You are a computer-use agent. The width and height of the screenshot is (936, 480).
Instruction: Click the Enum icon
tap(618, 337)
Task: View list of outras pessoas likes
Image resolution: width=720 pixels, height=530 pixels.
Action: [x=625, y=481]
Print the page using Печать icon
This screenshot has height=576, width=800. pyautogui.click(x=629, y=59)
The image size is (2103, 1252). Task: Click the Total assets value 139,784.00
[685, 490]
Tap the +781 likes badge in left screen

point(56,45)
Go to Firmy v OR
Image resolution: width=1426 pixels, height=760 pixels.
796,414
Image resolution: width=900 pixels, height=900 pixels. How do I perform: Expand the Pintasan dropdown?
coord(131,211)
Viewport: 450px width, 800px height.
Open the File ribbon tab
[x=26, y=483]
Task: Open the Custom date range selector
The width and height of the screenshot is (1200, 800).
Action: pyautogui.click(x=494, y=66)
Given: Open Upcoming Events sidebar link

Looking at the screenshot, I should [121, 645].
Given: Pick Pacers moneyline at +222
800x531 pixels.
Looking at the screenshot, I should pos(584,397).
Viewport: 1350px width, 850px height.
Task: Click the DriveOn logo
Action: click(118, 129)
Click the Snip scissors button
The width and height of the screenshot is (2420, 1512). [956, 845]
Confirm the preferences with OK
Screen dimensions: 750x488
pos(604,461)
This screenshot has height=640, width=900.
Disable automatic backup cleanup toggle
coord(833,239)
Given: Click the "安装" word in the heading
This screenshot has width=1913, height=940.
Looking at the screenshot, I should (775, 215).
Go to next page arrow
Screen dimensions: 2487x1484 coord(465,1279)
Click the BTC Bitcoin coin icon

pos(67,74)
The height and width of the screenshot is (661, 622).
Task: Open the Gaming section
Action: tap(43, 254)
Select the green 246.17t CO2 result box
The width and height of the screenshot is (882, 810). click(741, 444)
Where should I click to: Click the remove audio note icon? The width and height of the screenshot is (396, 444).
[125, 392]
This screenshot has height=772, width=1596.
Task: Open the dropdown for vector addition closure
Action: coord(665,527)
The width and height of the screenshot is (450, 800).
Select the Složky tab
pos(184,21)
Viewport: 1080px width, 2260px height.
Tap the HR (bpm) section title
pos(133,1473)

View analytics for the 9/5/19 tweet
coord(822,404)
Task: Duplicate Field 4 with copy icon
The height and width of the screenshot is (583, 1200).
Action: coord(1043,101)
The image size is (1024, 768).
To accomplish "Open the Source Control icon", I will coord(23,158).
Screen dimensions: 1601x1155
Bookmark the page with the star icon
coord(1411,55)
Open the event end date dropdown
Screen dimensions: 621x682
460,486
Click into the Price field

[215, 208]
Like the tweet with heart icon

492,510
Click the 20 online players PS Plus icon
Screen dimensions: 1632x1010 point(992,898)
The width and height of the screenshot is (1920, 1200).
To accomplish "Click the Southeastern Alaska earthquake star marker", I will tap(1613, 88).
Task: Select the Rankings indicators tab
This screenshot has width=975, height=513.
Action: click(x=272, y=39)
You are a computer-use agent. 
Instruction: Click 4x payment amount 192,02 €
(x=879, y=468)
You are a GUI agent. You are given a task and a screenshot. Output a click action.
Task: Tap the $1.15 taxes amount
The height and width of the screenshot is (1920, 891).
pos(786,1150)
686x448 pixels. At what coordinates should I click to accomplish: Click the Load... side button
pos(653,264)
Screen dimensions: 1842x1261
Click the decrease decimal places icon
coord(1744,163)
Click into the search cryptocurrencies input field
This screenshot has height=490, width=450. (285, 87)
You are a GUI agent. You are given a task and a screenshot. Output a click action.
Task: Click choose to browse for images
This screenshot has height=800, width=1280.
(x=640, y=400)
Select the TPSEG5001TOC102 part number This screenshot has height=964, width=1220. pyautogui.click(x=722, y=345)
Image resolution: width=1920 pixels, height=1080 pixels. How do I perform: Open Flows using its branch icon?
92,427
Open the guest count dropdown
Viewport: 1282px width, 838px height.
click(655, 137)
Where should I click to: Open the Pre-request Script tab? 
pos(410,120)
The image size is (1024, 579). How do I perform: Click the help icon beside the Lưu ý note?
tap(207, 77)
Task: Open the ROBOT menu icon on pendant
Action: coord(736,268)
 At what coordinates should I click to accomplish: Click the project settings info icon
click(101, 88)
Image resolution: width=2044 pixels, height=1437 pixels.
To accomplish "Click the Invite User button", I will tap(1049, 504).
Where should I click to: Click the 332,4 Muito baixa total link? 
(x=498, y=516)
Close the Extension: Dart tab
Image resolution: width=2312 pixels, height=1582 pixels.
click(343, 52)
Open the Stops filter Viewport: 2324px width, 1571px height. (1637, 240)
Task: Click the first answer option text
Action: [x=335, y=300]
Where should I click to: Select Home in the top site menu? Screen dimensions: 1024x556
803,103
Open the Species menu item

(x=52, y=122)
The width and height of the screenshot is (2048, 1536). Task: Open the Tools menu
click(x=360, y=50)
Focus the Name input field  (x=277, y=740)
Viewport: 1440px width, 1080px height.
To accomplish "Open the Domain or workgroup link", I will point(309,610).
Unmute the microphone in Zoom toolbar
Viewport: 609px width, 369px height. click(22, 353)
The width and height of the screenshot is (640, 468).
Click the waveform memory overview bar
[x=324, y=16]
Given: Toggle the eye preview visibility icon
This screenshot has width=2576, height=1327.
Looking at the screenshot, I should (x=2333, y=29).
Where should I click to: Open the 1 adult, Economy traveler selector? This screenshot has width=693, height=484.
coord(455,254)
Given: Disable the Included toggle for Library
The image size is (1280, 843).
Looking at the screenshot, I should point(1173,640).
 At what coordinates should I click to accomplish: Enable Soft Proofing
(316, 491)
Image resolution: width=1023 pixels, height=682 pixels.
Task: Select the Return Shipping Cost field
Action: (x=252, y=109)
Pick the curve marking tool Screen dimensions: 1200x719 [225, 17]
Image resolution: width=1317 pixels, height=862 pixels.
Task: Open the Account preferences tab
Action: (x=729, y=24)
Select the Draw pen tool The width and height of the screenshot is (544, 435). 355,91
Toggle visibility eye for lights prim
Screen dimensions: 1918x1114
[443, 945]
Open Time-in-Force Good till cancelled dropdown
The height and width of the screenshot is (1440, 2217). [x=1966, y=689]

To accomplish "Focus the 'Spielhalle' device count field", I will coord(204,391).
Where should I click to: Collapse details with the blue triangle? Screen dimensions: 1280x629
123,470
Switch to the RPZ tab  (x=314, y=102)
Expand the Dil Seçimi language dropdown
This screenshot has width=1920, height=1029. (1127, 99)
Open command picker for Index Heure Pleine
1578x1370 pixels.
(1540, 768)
-=-=-
**Work instructions:** Reproduce the entire listing above, keeping every line exactly the same.

**Final result:**
You are a computer-use agent. The width and height of the screenshot is (936, 480).
Instruction: Click the Enum icon
tap(618, 337)
Task: View list of outras pessoas likes
Image resolution: width=720 pixels, height=530 pixels.
Action: [x=625, y=481]
Print the page using Печать icon
This screenshot has height=576, width=800. pyautogui.click(x=629, y=59)
The image size is (2103, 1252). Task: Click the Total assets value 139,784.00
[685, 490]
Tap the +781 likes badge in left screen

point(56,45)
Go to Firmy v OR
Image resolution: width=1426 pixels, height=760 pixels.
796,414
Image resolution: width=900 pixels, height=900 pixels. How do I perform: Expand the Pintasan dropdown?
coord(131,211)
Viewport: 450px width, 800px height.
Open the File ribbon tab
[x=26, y=483]
Task: Open the Custom date range selector
The width and height of the screenshot is (1200, 800).
Action: pyautogui.click(x=494, y=66)
Given: Open Upcoming Events sidebar link

Looking at the screenshot, I should [121, 645].
Given: Pick Pacers moneyline at +222
800x531 pixels.
Looking at the screenshot, I should pos(584,397).
Viewport: 1350px width, 850px height.
Task: Click the DriveOn logo
Action: click(118, 129)
Click the Snip scissors button
The width and height of the screenshot is (2420, 1512). [956, 845]
Confirm the preferences with OK
Screen dimensions: 750x488
pos(604,461)
This screenshot has height=640, width=900.
Disable automatic backup cleanup toggle
coord(833,239)
Given: Click the "安装" word in the heading
This screenshot has width=1913, height=940.
Looking at the screenshot, I should (775, 215).
Go to next page arrow
Screen dimensions: 2487x1484 coord(465,1279)
Click the BTC Bitcoin coin icon

pos(67,74)
The height and width of the screenshot is (661, 622).
Task: Open the Gaming section
Action: tap(43, 254)
Select the green 246.17t CO2 result box
The width and height of the screenshot is (882, 810). click(741, 444)
Where should I click to: Click the remove audio note icon? The width and height of the screenshot is (396, 444).
[125, 392]
This screenshot has height=772, width=1596.
Task: Open the dropdown for vector addition closure
Action: coord(665,527)
The width and height of the screenshot is (450, 800).
Select the Složky tab
pos(184,21)
Viewport: 1080px width, 2260px height.
Tap the HR (bpm) section title
pos(133,1473)

View analytics for the 9/5/19 tweet
coord(822,404)
Task: Duplicate Field 4 with copy icon
The height and width of the screenshot is (583, 1200).
Action: coord(1043,101)
The image size is (1024, 768).
To accomplish "Open the Source Control icon", I will coord(23,158).
Screen dimensions: 1601x1155
Bookmark the page with the star icon
coord(1411,55)
Open the event end date dropdown
Screen dimensions: 621x682
460,486
Click into the Price field

[215, 208]
Like the tweet with heart icon

492,510
Click the 20 online players PS Plus icon
Screen dimensions: 1632x1010 point(992,898)
The width and height of the screenshot is (1920, 1200).
To accomplish "Click the Southeastern Alaska earthquake star marker", I will tap(1613, 88).
Task: Select the Rankings indicators tab
This screenshot has width=975, height=513.
Action: click(x=272, y=39)
You are a computer-use agent. 
Instruction: Click 4x payment amount 192,02 €
(x=879, y=468)
You are a GUI agent. You are given a task and a screenshot. Output a click action.
Task: Tap the $1.15 taxes amount
The height and width of the screenshot is (1920, 891).
pos(786,1150)
686x448 pixels. At what coordinates should I click to accomplish: Click the Load... side button
pos(653,264)
Screen dimensions: 1842x1261
Click the decrease decimal places icon
coord(1744,163)
Click into the search cryptocurrencies input field
This screenshot has height=490, width=450. (285, 87)
You are a GUI agent. You are given a task and a screenshot. Output a click action.
Task: Click choose to browse for images
This screenshot has height=800, width=1280.
(x=640, y=400)
Select the TPSEG5001TOC102 part number This screenshot has height=964, width=1220. pyautogui.click(x=722, y=345)
Image resolution: width=1920 pixels, height=1080 pixels. How do I perform: Open Flows using its branch icon?
92,427
Open the guest count dropdown
Viewport: 1282px width, 838px height.
click(655, 137)
Where should I click to: Open the Pre-request Script tab? 
pos(410,120)
The image size is (1024, 579). How do I perform: Click the help icon beside the Lưu ý note?
tap(207, 77)
Task: Open the ROBOT menu icon on pendant
Action: coord(736,268)
 At what coordinates should I click to accomplish: Click the project settings info icon
click(101, 88)
Image resolution: width=2044 pixels, height=1437 pixels.
To accomplish "Click the Invite User button", I will tap(1049, 504).
Where should I click to: Click the 332,4 Muito baixa total link? 
(x=498, y=516)
Close the Extension: Dart tab
Image resolution: width=2312 pixels, height=1582 pixels.
click(343, 52)
Open the Stops filter Viewport: 2324px width, 1571px height. (1637, 240)
Task: Click the first answer option text
Action: [x=335, y=300]
Where should I click to: Select Home in the top site menu? Screen dimensions: 1024x556
803,103
Open the Species menu item

(x=52, y=122)
The width and height of the screenshot is (2048, 1536). Task: Open the Tools menu
click(x=360, y=50)
Focus the Name input field  (x=277, y=740)
Viewport: 1440px width, 1080px height.
To accomplish "Open the Domain or workgroup link", I will point(309,610).
Unmute the microphone in Zoom toolbar
Viewport: 609px width, 369px height. click(22, 353)
The width and height of the screenshot is (640, 468).
Click the waveform memory overview bar
[x=324, y=16]
Given: Toggle the eye preview visibility icon
This screenshot has width=2576, height=1327.
Looking at the screenshot, I should (x=2333, y=29).
Where should I click to: Open the 1 adult, Economy traveler selector? This screenshot has width=693, height=484.
coord(455,254)
Given: Disable the Included toggle for Library
The image size is (1280, 843).
Looking at the screenshot, I should point(1173,640).
 At what coordinates should I click to accomplish: Enable Soft Proofing
(316, 491)
Image resolution: width=1023 pixels, height=682 pixels.
Task: Select the Return Shipping Cost field
Action: (x=252, y=109)
Pick the curve marking tool Screen dimensions: 1200x719 [225, 17]
Image resolution: width=1317 pixels, height=862 pixels.
Task: Open the Account preferences tab
Action: (x=729, y=24)
Select the Draw pen tool The width and height of the screenshot is (544, 435). 355,91
Toggle visibility eye for lights prim
Screen dimensions: 1918x1114
[443, 945]
Open Time-in-Force Good till cancelled dropdown
The height and width of the screenshot is (1440, 2217). [x=1966, y=689]

To accomplish "Focus the 'Spielhalle' device count field", I will coord(204,391).
Where should I click to: Collapse details with the blue triangle? Screen dimensions: 1280x629
123,470
Switch to the RPZ tab  (x=314, y=102)
Expand the Dil Seçimi language dropdown
This screenshot has width=1920, height=1029. (1127, 99)
Open command picker for Index Heure Pleine
1578x1370 pixels.
(1540, 768)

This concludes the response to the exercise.